Marc Jacobs, Gwyneth Paltrow y Will.i.am tienen dos cosas en común. Tres, si incluimos el pasaporte. Son estadounidenses, iconos de estilo y clientes de una marca española: Ecoalf. Especializada en prendas y complementos fabricados con materiales reciclados, en cinco años ha conseguido situarse a la vanguardia de la moda sostenible y hacerse un hueco dentro de la industria general. Sin adjetivos ni etiquetas. Y todo gracias a una botella de PET (un tipo de plástico), el primer residuo que su fundador, Javier Goyeneche (Madrid, 1970) consiguió convertir en tejido y luego en bolso. Después llegaría toda una gama textil elaborada a partir de redes de pesca, neumáticos, algodón posindustrial y café. Piezas que ya se venden en 11 países y que comienzan a distribuirse ahora en España. Porque, en este y otros aspectos, Ecoalf ha demostrado que salirse de la norma no solo es posible sino necesario.

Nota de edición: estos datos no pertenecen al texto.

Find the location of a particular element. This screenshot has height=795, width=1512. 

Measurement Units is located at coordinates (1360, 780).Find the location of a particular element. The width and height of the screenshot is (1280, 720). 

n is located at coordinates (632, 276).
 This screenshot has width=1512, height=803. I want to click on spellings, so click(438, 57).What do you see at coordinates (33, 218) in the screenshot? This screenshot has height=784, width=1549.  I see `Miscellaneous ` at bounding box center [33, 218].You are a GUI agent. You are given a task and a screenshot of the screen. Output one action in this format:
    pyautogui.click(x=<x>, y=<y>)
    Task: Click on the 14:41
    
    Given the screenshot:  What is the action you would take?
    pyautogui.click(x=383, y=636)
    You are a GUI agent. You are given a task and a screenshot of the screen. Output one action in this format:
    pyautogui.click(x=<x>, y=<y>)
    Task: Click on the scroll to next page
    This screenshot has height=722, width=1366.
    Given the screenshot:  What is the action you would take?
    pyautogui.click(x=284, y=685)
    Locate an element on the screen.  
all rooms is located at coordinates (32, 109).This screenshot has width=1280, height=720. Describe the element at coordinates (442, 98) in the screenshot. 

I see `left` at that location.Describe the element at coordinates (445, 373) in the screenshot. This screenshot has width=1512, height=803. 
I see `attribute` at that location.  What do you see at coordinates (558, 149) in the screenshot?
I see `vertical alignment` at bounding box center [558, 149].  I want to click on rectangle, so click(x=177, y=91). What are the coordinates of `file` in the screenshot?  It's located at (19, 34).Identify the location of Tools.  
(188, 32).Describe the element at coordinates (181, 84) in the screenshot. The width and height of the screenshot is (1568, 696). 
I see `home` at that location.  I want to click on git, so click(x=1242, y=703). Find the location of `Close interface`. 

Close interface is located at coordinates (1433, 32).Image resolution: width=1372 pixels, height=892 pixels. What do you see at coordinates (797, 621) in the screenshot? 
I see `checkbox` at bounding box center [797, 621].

La facturación en España supone el 9% del volumen de negocio de la compañía. Su primer mercado es Estados Unidos, donde solo en un año y medio ha cerrado siete alianzas estratégicas. Entre ellas, una con Gwyneth Paltrow, junto a la que han diseñado un anorak que se agotó dos días después de ponerse a la venta en la web de la actriz, Goop. También han realizado un tejido sostenible para Marc Jacobs, y parte de la primera colección de Ekocycle, una marca participada al 50% por el rapero Will.i.am y Coca Cola, que busca concienciar a la sociedad sobre las bondades de lo sostenible. Este proyecto se presentará el próximo 5 de febrero en Harrod’s, los grandes almacenes londinenses, donde el vestuario creado por Ecoalf permanecerá a la venta durante dos años en un espacio exclusivo de 750 metros cuadrados.

Su primer socio en EE UU no tiene nada que envidiar al gigante de los refrescos. La directora de distribución de Apple se puso en contacto con ellos tras descubrir la marca en una página japonesa de coolhunters [cazadores de tendencias]. “No podíamos creerlo. Nos encargó una línea de fundas para sus ordenadores, que hoy pueden encontrarse en 250 tiendas estadounidenses de la compañía informática”, recuerda Goyeneche.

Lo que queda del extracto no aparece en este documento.